CLAY COUNTY, Fla. — Three contractors working on a roof were hospitalized on May 28 after lightning struck one of the workers and caused the other two to fall from the roof.

Fox-affiliated WOFL report that emergency responders received a call around 2:40 p.m. in relation to a possible electrocution in a city southwest of Jacksonville. They arrived at the Middleburg Bluff Apartments, they discovered three people had been injured due to lightning.

They learned that the three workers were on the roof when lightning directly struck one of them. The victim went into cardiac arrest. According to independent TV station WJXT, neighbor Theresa Mcavoy recounted hearing a loud explosion like a cannon and called 911 after seeing the fallen roofer.

“One of the workers was checking his pulse, and I said, ‘Does he have a pulse? Is he OK?’ And he’s going, ‘No.’ And so then I’m asking the operator, ‘Do you want me to try to start CPR on him?’ and she says, ‘Yes, please,’ so I got down on my knees,’ Mcavoy told WJXT.

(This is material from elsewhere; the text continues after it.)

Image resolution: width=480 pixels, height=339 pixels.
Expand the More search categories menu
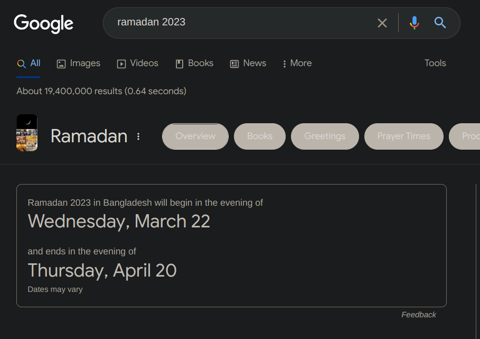297,63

WOFL reports paramedics administered CPR and transported the roofer to the trauma center of a local hospital. The other two workers were taken to the hospital for minor injuries related to a fall from the roof. The names and ages of the victims haven’t been released.

Florida is notorious for lightning strikes and fatalities related to lightning. In July 2019, six people, including members of a roofing crew, were injured by lightning in Wellington, Fla. One of them, Romelia Ramirez, died as a result of being struck and falling from the roof. The roofing company was fined more than $17,000 by the Occupational Safety and Health Administration as a result of serious safety violations related to fall protection.

According to OSHA and the National Oceanic and Atmospheric Administration, cloud-to-ground lightning occurs 20 to 25 million times a year and strikes more than 300 people.